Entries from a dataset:
*-*-*
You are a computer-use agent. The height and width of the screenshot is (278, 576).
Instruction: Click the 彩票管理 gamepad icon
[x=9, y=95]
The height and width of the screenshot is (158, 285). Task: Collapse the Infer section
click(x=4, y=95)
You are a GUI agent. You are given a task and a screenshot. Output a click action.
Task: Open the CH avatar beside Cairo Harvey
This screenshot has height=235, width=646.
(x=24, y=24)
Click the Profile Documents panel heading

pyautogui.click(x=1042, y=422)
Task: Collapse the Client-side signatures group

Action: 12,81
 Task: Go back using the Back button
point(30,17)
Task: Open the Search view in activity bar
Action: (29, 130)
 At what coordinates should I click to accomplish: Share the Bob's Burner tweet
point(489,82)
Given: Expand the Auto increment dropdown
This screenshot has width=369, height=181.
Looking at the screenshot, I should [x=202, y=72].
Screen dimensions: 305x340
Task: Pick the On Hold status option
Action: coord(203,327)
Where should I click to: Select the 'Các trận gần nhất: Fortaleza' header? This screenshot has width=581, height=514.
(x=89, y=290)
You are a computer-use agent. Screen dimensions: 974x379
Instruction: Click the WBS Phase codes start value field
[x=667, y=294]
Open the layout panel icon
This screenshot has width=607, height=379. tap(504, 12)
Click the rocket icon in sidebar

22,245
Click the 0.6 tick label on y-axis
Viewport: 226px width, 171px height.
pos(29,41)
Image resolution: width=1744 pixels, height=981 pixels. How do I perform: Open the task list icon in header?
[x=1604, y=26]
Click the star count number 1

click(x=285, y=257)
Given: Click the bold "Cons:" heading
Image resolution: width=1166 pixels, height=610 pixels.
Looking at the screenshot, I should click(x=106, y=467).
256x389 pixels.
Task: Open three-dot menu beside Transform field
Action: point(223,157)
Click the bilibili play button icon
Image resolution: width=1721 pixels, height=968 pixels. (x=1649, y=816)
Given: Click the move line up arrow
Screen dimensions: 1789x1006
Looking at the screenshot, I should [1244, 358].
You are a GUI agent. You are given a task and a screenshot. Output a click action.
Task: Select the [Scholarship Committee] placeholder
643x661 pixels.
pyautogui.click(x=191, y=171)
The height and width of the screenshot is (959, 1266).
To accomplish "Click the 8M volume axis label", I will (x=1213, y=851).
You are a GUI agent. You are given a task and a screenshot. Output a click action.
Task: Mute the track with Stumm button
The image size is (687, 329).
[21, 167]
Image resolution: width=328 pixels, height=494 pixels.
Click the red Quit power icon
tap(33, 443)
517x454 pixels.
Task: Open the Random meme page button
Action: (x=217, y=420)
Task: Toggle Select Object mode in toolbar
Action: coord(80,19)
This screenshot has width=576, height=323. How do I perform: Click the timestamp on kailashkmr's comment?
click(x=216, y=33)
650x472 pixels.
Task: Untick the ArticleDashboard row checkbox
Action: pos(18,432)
*-*-*
AIM
Set down these rows again exactly as they appear.

THE RESULT
You are a computer-use agent. The height and width of the screenshot is (278, 576).
Instruction: Click the 彩票管理 gamepad icon
[x=9, y=95]
The height and width of the screenshot is (158, 285). Task: Collapse the Infer section
click(x=4, y=95)
You are a GUI agent. You are given a task and a screenshot. Output a click action.
Task: Open the CH avatar beside Cairo Harvey
This screenshot has height=235, width=646.
(x=24, y=24)
Click the Profile Documents panel heading

pyautogui.click(x=1042, y=422)
Task: Collapse the Client-side signatures group

Action: 12,81
 Task: Go back using the Back button
point(30,17)
Task: Open the Search view in activity bar
Action: (29, 130)
 At what coordinates should I click to accomplish: Share the Bob's Burner tweet
point(489,82)
Given: Expand the Auto increment dropdown
This screenshot has width=369, height=181.
Looking at the screenshot, I should [x=202, y=72].
Screen dimensions: 305x340
Task: Pick the On Hold status option
Action: coord(203,327)
Where should I click to: Select the 'Các trận gần nhất: Fortaleza' header? This screenshot has width=581, height=514.
(x=89, y=290)
You are a computer-use agent. Screen dimensions: 974x379
Instruction: Click the WBS Phase codes start value field
[x=667, y=294]
Open the layout panel icon
This screenshot has width=607, height=379. tap(504, 12)
Click the rocket icon in sidebar

22,245
Click the 0.6 tick label on y-axis
Viewport: 226px width, 171px height.
pos(29,41)
Image resolution: width=1744 pixels, height=981 pixels. How do I perform: Open the task list icon in header?
[x=1604, y=26]
Click the star count number 1

click(x=285, y=257)
Given: Click the bold "Cons:" heading
Image resolution: width=1166 pixels, height=610 pixels.
Looking at the screenshot, I should click(x=106, y=467).
256x389 pixels.
Task: Open three-dot menu beside Transform field
Action: point(223,157)
Click the bilibili play button icon
Image resolution: width=1721 pixels, height=968 pixels. (x=1649, y=816)
Given: Click the move line up arrow
Screen dimensions: 1789x1006
Looking at the screenshot, I should [1244, 358].
You are a GUI agent. You are given a task and a screenshot. Output a click action.
Task: Select the [Scholarship Committee] placeholder
643x661 pixels.
pyautogui.click(x=191, y=171)
The height and width of the screenshot is (959, 1266).
To accomplish "Click the 8M volume axis label", I will (x=1213, y=851).
You are a GUI agent. You are given a task and a screenshot. Output a click action.
Task: Mute the track with Stumm button
The image size is (687, 329).
[21, 167]
Image resolution: width=328 pixels, height=494 pixels.
Click the red Quit power icon
tap(33, 443)
517x454 pixels.
Task: Open the Random meme page button
Action: (x=217, y=420)
Task: Toggle Select Object mode in toolbar
Action: coord(80,19)
This screenshot has width=576, height=323. How do I perform: Click the timestamp on kailashkmr's comment?
click(x=216, y=33)
650x472 pixels.
Task: Untick the ArticleDashboard row checkbox
Action: pos(18,432)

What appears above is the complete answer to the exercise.